• **What to produce**: Scan the entries below for the word "this", then copy each line that holds it.

-- Opening Marker --

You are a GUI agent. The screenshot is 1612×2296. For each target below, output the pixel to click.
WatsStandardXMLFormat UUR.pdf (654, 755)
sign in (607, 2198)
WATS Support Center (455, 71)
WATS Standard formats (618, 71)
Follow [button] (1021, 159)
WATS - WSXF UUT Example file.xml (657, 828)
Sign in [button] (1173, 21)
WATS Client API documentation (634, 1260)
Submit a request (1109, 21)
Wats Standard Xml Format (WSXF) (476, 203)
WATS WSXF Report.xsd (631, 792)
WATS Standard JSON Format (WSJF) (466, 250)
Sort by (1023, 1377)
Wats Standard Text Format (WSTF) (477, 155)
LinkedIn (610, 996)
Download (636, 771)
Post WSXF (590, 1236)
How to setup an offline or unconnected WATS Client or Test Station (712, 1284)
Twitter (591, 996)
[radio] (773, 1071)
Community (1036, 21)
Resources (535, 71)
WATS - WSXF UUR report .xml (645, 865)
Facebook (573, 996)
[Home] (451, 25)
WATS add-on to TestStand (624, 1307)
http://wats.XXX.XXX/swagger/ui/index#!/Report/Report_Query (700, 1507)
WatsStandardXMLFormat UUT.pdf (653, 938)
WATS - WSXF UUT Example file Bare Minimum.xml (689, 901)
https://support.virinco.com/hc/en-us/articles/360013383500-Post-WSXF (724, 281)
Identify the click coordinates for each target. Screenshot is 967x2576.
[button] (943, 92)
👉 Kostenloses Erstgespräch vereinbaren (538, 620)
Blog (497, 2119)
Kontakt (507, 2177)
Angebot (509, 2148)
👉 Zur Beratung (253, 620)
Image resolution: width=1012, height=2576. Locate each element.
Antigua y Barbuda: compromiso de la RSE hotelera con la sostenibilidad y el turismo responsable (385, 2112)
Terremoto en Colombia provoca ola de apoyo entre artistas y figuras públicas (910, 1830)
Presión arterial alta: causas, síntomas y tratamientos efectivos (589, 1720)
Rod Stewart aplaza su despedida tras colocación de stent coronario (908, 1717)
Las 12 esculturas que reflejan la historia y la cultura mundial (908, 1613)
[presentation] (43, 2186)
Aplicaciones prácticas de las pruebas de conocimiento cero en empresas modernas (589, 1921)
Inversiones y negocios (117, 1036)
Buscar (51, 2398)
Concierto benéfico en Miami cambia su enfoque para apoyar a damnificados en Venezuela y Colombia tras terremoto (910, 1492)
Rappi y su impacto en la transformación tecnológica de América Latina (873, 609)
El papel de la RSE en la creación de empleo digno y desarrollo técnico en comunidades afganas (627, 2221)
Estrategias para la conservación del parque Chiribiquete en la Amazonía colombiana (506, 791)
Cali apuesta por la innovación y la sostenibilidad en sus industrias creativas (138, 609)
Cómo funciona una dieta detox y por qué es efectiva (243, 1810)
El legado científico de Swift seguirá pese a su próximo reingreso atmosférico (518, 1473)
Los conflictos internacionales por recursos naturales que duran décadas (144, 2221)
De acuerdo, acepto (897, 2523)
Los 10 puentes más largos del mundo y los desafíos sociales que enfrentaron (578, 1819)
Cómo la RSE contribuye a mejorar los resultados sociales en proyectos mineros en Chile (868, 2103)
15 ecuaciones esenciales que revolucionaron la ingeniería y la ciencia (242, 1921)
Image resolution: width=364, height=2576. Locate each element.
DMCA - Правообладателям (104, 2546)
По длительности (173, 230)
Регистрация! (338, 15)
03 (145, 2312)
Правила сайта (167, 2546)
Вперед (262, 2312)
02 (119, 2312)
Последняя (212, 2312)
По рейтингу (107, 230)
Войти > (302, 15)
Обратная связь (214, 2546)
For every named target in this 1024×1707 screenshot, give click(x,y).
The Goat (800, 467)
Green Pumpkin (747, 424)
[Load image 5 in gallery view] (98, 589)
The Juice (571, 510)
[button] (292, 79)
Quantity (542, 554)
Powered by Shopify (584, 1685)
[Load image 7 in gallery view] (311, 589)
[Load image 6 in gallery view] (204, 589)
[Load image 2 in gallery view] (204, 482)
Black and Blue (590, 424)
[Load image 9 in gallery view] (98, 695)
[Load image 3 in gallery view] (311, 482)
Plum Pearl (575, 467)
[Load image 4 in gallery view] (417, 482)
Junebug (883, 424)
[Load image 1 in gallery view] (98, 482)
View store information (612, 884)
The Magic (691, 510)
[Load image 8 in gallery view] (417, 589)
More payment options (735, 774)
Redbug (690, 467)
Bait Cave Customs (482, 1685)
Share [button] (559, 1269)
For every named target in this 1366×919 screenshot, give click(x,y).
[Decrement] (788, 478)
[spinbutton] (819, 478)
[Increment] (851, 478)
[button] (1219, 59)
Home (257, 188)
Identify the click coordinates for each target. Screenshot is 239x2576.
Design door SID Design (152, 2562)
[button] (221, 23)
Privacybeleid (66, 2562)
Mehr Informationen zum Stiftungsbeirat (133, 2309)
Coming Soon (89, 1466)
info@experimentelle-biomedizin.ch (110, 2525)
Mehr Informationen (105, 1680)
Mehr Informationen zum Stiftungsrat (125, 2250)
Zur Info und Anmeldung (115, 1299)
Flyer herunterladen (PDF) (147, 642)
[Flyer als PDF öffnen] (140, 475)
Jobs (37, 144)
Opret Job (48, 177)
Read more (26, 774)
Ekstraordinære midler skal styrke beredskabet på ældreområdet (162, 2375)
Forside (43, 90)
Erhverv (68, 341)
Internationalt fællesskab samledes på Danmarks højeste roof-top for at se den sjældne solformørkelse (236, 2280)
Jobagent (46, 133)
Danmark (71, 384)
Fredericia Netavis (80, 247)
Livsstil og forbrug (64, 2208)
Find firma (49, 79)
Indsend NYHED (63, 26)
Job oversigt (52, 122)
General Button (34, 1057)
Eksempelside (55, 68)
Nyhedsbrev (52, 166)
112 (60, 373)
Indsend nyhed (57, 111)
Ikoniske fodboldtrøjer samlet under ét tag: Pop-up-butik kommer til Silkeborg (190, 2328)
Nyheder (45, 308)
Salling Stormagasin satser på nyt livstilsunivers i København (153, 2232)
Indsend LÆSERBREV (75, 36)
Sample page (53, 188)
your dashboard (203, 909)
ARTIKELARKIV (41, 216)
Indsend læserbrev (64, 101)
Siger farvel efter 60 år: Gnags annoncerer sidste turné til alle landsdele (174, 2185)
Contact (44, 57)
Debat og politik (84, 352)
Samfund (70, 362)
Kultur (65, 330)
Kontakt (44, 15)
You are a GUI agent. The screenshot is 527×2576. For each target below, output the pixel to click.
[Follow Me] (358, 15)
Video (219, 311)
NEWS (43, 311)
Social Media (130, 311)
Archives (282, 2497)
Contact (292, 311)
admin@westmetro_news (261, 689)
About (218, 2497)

-- Closing Marker --

• **Finished task**:
For every named target in this 1024×1707 screenshot, give click(x,y).
For every named target in this 1366×919 screenshot, give click(x,y).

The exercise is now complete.